OSEC

Neohapsis is currently accepting applications for employment. For more information, please visit our website www.neohapsis.com or email hr@neohapsis.com
 
Subject: Re: Content-Length (was Re: Banner)
From: Liviu Daia (Liviu.Daiaimar.ro)
Date: Wed Jun 21 2000 - 17:18:50 CDT

On 21 June 2000, Wietse Venema <wietseporcupine.org> wrote:
> Liviu Daia:
> > > > - Drop Content-Length:.
> > >
> > > That's good.

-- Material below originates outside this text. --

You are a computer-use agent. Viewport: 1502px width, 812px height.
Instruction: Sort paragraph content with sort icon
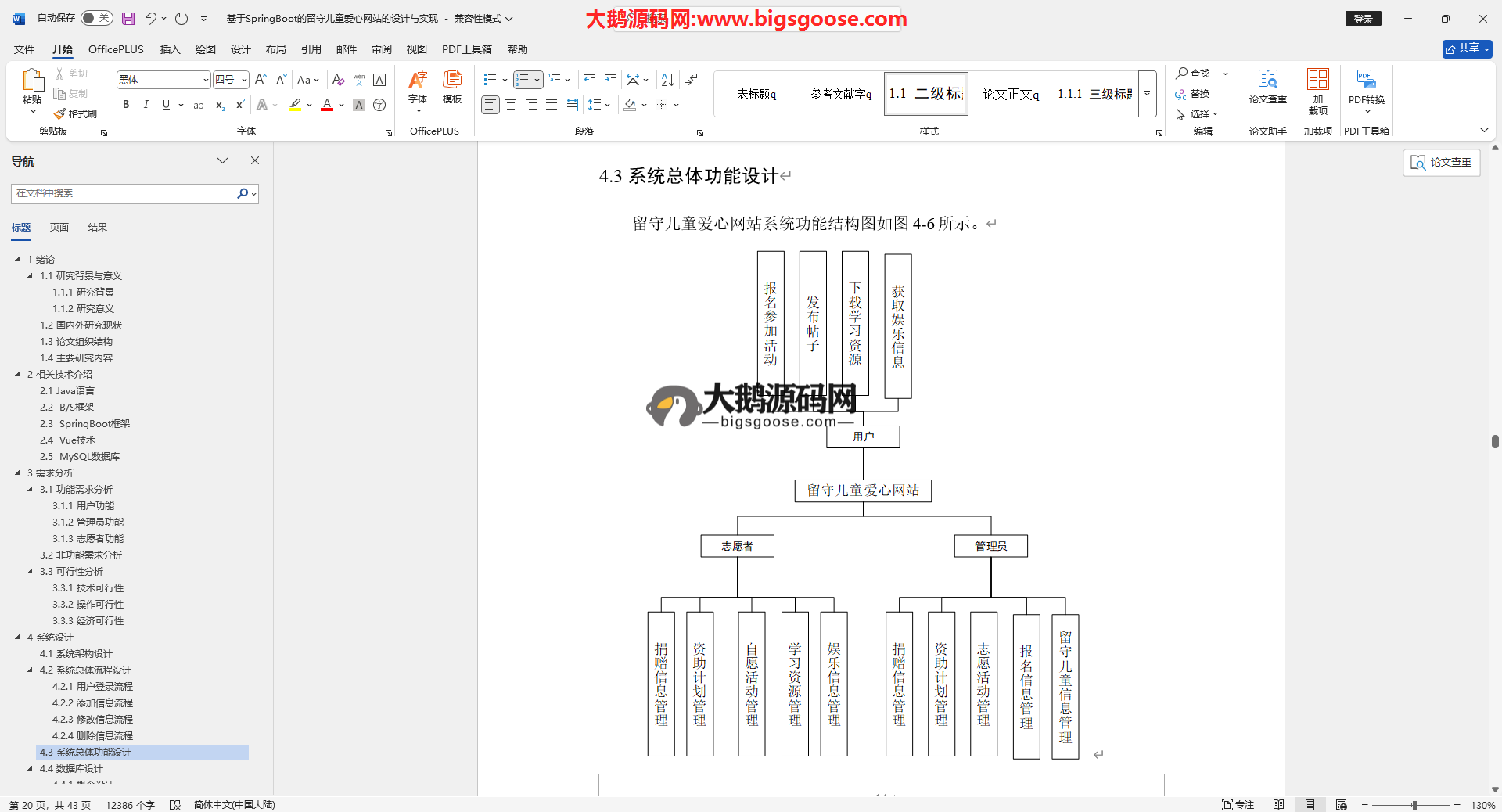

But should it be configurable?
> >
> > It should be, who knows what devious scripts depend on it.
> >
> > On a second thought, there's also another way to look at it:
> > in MIME-related legalese, the body of a message is an attachment,
> > and "Content-Length" is an attribute of that attachment. [*Sigh*]
> > Whoever invented 7-bit channels and their logical consequence
> > content encoding, deserves to die a slow, painful death.
>
> You lost me. How can a sender know the exact number of bytes of mail
> that is stored on a different machine, or does the count assume that
> everyone everywhere stores mail as CRLF delimited text? What about the
> Contrl-Z at the end? :-)

    Ok, let me try again. What I'm saying here is that "Content-Length"
has two incompatible meanings these days, each of them having its own
(additional) inconsistencies:

(1) The old meaning: "Content-Length" is the length of the body of the
message, according to local system's quirks (CR-LF, Ctrl-Z, zero padding
on VMS etc.). This is the one that started this thread.

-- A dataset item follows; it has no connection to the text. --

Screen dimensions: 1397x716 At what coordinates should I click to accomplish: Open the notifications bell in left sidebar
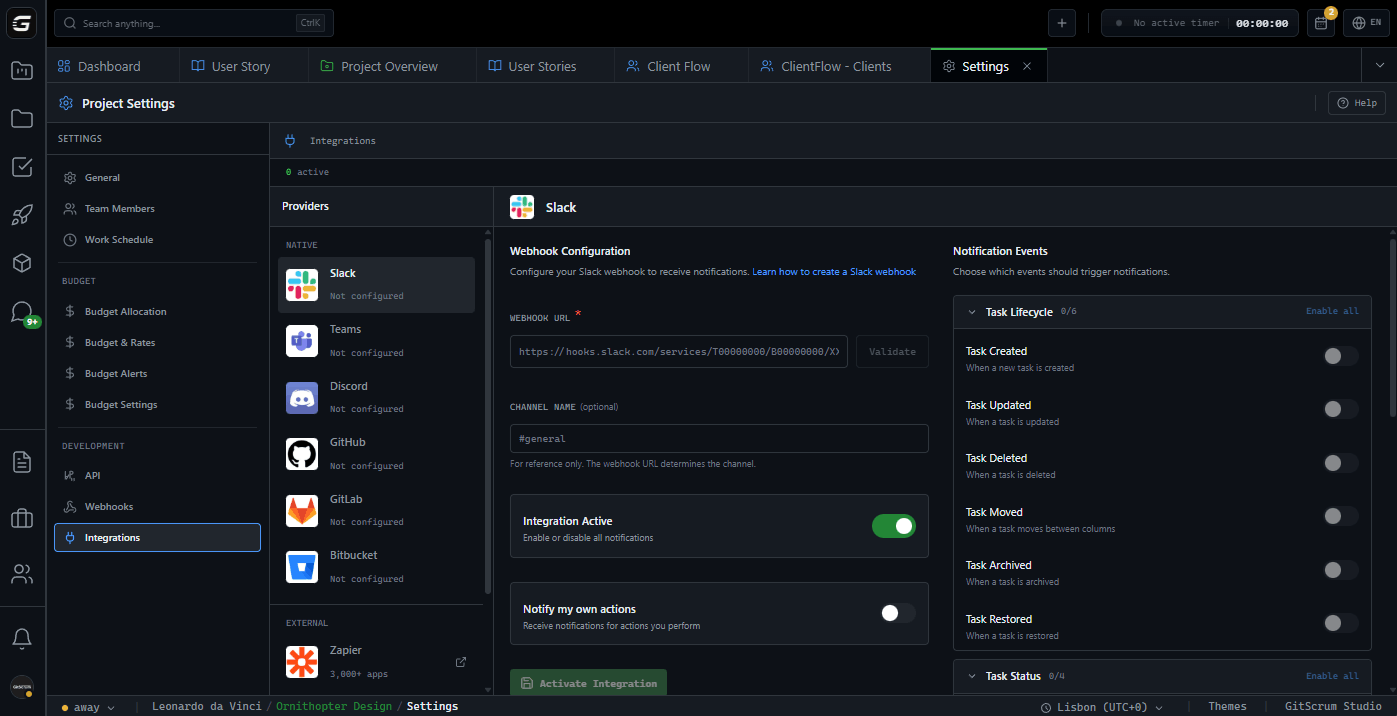22,638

    The rationale for using it is that when the body of the message
is saved to a text file ("text" here being a format dependent on the
underlying system), the resulting file would have the length indicated
by "Content-Length". However, since "text" means different things on
different systems, and since no information about the originating OS is
included with mail messages, passing "Content-Length" to remote hosts
may (and does) cause havoc to all filter programs that pay attention to
it. Put this way, removing "Content-Length" would be a Good Thing [TM].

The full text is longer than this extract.